Pendant les périodes de crise, c’est toujours la même histoire: on désespère, on se peint mille diables sur autant de murailles, puis, soudain, une lueur inattendue remet le moteur de l’espoir en marche et, les yeux brillants, on se frotte les mains. Vous qui avez douté de l’Europe ces derniers temps, voici de quoi vous redonner du courage.
Dans un sondage réalisé en France, Allemagne, Grande-Bretagne, Espagne et Italie, quatre-vingts pour cent des sondés estiment que l’Europe doit être en mesure de décider d’utiliser seule ses forces armées sans le soutien des Etats-Unis. La France (87%) est la plus décidée, loin devant l’Italie (66%) où le berlusconisme fait toujours des ravages.
Quatre-vingt-deux pour cent des Européens pensent aussi qu’une politique de défense commune serait souhaitable. En tête, avec 90%, cette Allemagne que tous les atlantistes voudraient farouchement pro-américaine.
Par ailleurs, 65% des Européens sont convaincus que l’UE a les moyens de se doter d’une capacité de défense et de technologie sans le soutien des Etats-Unis.

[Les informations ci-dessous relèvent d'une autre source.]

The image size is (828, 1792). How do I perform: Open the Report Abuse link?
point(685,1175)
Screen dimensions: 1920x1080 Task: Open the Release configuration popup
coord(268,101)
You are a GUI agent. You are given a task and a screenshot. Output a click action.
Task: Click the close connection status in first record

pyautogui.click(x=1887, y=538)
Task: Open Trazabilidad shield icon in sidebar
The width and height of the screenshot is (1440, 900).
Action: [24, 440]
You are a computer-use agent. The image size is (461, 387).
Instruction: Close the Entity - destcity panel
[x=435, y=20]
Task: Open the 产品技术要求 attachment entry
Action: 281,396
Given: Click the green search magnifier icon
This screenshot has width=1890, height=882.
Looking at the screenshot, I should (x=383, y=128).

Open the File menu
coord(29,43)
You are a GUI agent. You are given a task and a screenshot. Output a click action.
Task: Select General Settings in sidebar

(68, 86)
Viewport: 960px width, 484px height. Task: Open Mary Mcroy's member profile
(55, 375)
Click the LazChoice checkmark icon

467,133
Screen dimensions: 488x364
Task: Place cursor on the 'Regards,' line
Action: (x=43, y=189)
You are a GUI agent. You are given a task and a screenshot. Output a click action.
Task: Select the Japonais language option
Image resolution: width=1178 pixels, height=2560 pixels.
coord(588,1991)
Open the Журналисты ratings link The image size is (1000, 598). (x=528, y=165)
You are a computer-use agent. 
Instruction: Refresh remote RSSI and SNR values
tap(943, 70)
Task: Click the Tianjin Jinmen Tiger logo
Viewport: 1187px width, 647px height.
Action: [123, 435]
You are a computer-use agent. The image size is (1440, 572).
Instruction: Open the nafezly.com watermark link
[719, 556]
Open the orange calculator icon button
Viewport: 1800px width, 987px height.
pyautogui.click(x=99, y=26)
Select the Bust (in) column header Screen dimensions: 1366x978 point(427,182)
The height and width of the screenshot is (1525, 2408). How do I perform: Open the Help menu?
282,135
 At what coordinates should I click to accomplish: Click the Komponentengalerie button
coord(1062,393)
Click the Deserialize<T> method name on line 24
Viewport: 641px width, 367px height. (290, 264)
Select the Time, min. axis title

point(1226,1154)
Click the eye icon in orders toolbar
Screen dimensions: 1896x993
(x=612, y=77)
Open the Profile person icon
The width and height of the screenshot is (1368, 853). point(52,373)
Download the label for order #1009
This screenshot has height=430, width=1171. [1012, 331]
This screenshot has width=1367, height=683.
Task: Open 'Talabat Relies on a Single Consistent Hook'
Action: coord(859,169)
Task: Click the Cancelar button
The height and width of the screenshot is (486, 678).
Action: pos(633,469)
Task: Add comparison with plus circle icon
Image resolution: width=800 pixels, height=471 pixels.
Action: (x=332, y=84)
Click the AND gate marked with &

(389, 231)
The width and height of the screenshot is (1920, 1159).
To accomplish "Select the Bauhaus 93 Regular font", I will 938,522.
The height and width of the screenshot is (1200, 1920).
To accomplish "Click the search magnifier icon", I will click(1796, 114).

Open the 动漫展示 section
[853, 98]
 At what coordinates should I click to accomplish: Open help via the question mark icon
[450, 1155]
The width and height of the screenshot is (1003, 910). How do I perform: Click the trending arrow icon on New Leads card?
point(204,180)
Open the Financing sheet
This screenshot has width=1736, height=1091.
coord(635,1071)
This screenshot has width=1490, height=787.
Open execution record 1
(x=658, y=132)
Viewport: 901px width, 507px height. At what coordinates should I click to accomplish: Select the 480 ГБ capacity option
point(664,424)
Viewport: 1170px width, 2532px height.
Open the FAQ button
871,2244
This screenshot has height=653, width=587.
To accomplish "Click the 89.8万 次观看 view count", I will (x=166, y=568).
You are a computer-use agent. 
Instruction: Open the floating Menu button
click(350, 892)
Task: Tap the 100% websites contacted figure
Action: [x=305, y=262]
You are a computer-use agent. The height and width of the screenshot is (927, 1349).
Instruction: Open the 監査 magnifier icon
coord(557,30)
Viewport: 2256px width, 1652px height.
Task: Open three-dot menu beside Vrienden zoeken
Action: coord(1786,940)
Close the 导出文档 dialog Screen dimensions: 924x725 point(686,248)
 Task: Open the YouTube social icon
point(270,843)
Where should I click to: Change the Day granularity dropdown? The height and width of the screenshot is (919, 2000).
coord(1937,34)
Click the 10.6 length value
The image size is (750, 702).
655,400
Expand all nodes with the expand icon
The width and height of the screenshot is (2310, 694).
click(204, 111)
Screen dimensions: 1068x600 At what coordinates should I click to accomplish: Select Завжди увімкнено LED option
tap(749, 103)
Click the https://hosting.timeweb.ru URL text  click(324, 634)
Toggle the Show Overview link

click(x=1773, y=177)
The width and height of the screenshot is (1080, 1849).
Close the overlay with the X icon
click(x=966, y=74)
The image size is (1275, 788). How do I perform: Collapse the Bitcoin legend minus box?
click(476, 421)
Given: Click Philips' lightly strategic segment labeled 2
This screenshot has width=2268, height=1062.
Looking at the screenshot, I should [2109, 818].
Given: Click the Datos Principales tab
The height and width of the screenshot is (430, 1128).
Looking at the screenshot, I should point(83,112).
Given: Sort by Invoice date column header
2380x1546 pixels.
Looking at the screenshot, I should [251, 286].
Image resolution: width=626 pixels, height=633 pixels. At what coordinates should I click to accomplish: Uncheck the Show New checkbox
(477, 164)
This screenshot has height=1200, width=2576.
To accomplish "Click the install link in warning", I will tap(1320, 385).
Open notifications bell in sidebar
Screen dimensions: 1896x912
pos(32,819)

Ces chiffres sont positivement renversants et sont une belle illustration du fait commenté ici-même il y a moins d’un mois que la crise européenne est avant tout une crise de direction, une crise due à la médiocrité d’une classe politique qui n’est plus capable de fixer de grands objectifs politiques et qui tourne en rond dans son pré carré national.
Le comportement des politiciens anglais (autour de la succession de Blair), celui des Français à propos de celle de Chirac et des Italiens après Berlusconi – au moment même où un boutefeu de la trempe de Dick Cheney vient à Vilnius en Lituanie souffler le froid sur l’Europe de l’Est et la Russie – est accablant. Que de surcroît, cela soit le président Lech Kaczynski, l’extrémiste polonais, qui doive apporter un bémol aux propos du vice-président américain en assurant qu’il ne fallait pas y voir un message anti-russe est tout simplement surréaliste.
Or, on l’oublie trop souvent, les Etats-Unis, profitant du vide stratégique créé par l’absence de politique étrangère et militaire européenne à l’Est, continuent imperturbablement de tisser leur toile autour de la Russie. Et les gouvernements qui hier encore s’aplatissaient devant Moscou signent avec Washington des accords aussi déshonorants que ceux imposés par Staline au lendemain de la Deuxième guerre mondiale.
Ils offrent des bases en perdant tout contrôle sur ce qui s’y passe: le commandement américain y fait ce qui lui plait. Cela a été accordé l’an dernier par Bucarest pour deux bases situées sur le littoral de la mer Noire qui sont utilisées pour la guerre en Afghanistan et en Irak. Sofia a suivi le 28 avril dernier en accordant quatre bases qui abriteront par rotation 2’500 soldats américains.
Les Bulgares renoncent aussi à l’application de leur propre droit aux éventuels délits commis par les soldats américains qui pourtant – ose-t-on le rappeler? – ne sont pas des troupes d’occupation! Ces facilités s’ajoutent à celles déjà accordées lors de l’adhésion à l’OTAN.
Il serait parfaitement vain de critiquer le comportement des gouvernements roumain, bulgare (ou baltes, polonais, etc.) en ce domaine: les enjeux les dépassent de très haut, ils n’ont pas les moyens (ni politiques, ni militaires) de résister. Et, surtout, eux qui sont à deux pas du bras armé de Monsieur Poutine, ne sauraient rester suspendus dans le vide!
Non, la faute est européenne. Seule l’UE aurait pu offrir une alternative, à condition d’y mettre tout de suite le prix et d’avoir une ligne politique claire. Cette ligne que les sondages révèlent: une défense commune s’appuyant sur une recherche commune et une politique étrangère commune. C’était le B-A ba d’une politique d’ouverture et de solidarité avec des peuples qui en avait bavé pendant un demi-siècle. L’occasion a été perdue, les Etats-Unis ont su la saisir.
Mais ce fut une occasion, rien n’empêche de se préparer pour la suivante.